## WHAT THE TASK ASKS
Copy out every line of the items below, from the line containing "How do I perform: Toggle the 'In" down to the line containing "pyautogui.click(x=576, y=804)", keeping both of those lines and changing nothing.

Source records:

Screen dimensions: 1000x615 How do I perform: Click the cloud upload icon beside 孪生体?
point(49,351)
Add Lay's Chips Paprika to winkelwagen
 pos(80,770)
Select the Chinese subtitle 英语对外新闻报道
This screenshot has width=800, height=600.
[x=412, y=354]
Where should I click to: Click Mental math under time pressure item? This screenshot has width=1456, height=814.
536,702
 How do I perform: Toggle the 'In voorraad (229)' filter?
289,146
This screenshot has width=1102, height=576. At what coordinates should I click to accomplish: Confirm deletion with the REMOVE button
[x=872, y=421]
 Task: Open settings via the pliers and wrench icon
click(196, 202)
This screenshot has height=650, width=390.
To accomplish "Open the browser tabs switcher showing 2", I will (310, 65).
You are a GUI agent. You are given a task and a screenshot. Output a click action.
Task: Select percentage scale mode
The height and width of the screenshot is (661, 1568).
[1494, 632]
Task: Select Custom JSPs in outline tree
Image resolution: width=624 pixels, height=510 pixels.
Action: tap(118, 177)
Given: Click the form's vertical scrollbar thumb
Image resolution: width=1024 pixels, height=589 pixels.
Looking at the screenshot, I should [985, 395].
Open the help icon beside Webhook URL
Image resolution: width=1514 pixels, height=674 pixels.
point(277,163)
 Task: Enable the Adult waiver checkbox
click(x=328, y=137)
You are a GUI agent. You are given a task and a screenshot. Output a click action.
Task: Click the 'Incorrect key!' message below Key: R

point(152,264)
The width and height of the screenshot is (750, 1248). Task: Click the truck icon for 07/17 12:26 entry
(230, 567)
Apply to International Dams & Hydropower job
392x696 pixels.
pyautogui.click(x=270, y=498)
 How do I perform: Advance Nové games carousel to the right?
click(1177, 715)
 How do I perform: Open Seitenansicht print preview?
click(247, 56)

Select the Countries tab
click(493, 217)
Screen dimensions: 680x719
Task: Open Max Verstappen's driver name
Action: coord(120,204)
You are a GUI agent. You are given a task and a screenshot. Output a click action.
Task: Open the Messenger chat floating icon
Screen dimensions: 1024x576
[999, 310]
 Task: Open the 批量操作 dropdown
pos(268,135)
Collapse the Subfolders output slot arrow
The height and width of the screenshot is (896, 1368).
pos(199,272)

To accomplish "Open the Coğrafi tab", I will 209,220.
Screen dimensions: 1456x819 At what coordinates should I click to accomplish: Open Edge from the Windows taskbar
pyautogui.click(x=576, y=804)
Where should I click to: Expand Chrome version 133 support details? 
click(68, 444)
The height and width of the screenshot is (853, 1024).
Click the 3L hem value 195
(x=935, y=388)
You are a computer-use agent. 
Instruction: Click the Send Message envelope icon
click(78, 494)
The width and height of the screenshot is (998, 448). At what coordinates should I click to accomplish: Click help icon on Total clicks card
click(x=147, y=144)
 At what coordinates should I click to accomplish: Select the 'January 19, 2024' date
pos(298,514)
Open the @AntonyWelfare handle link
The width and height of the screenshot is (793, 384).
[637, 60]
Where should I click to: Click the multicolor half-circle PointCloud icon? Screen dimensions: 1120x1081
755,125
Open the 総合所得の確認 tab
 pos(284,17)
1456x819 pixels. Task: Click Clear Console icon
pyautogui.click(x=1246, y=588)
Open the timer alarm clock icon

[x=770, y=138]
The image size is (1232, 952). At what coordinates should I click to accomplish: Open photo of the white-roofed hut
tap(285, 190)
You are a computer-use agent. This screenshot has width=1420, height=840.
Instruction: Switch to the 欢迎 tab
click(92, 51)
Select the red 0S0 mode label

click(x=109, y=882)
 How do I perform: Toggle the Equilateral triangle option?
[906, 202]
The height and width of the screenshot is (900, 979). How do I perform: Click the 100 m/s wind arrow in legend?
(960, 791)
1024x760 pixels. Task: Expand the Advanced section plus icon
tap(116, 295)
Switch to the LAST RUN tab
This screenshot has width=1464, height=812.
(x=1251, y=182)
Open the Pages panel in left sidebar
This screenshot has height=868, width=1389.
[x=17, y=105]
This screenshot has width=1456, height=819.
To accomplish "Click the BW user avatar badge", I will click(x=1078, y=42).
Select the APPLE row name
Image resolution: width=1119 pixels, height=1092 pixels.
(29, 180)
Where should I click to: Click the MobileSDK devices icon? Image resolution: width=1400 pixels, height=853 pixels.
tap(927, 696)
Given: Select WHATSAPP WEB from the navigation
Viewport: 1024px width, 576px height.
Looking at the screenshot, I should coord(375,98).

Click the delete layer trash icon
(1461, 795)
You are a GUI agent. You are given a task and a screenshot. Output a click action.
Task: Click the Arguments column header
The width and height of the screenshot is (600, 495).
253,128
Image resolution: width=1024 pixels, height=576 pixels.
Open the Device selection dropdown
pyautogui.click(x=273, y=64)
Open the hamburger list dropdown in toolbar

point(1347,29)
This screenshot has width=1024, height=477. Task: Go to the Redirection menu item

## COMPLETE OUTPUT
 How do I perform: Toggle the 'In voorraad (229)' filter?
289,146
This screenshot has width=1102, height=576. At what coordinates should I click to accomplish: Confirm deletion with the REMOVE button
[x=872, y=421]
 Task: Open settings via the pliers and wrench icon
click(196, 202)
This screenshot has height=650, width=390.
To accomplish "Open the browser tabs switcher showing 2", I will (310, 65).
You are a GUI agent. You are given a task and a screenshot. Output a click action.
Task: Select percentage scale mode
The height and width of the screenshot is (661, 1568).
[1494, 632]
Task: Select Custom JSPs in outline tree
Image resolution: width=624 pixels, height=510 pixels.
Action: tap(118, 177)
Given: Click the form's vertical scrollbar thumb
Image resolution: width=1024 pixels, height=589 pixels.
Looking at the screenshot, I should [985, 395].
Open the help icon beside Webhook URL
Image resolution: width=1514 pixels, height=674 pixels.
point(277,163)
 Task: Enable the Adult waiver checkbox
click(x=328, y=137)
You are a GUI agent. You are given a task and a screenshot. Output a click action.
Task: Click the 'Incorrect key!' message below Key: R

point(152,264)
The width and height of the screenshot is (750, 1248). Task: Click the truck icon for 07/17 12:26 entry
(230, 567)
Apply to International Dams & Hydropower job
392x696 pixels.
pyautogui.click(x=270, y=498)
 How do I perform: Advance Nové games carousel to the right?
click(1177, 715)
 How do I perform: Open Seitenansicht print preview?
click(247, 56)

Select the Countries tab
click(493, 217)
Screen dimensions: 680x719
Task: Open Max Verstappen's driver name
Action: coord(120,204)
You are a GUI agent. You are given a task and a screenshot. Output a click action.
Task: Open the Messenger chat floating icon
Screen dimensions: 1024x576
[999, 310]
 Task: Open the 批量操作 dropdown
pos(268,135)
Collapse the Subfolders output slot arrow
The height and width of the screenshot is (896, 1368).
pos(199,272)

To accomplish "Open the Coğrafi tab", I will 209,220.
Screen dimensions: 1456x819 At what coordinates should I click to accomplish: Open Edge from the Windows taskbar
pyautogui.click(x=576, y=804)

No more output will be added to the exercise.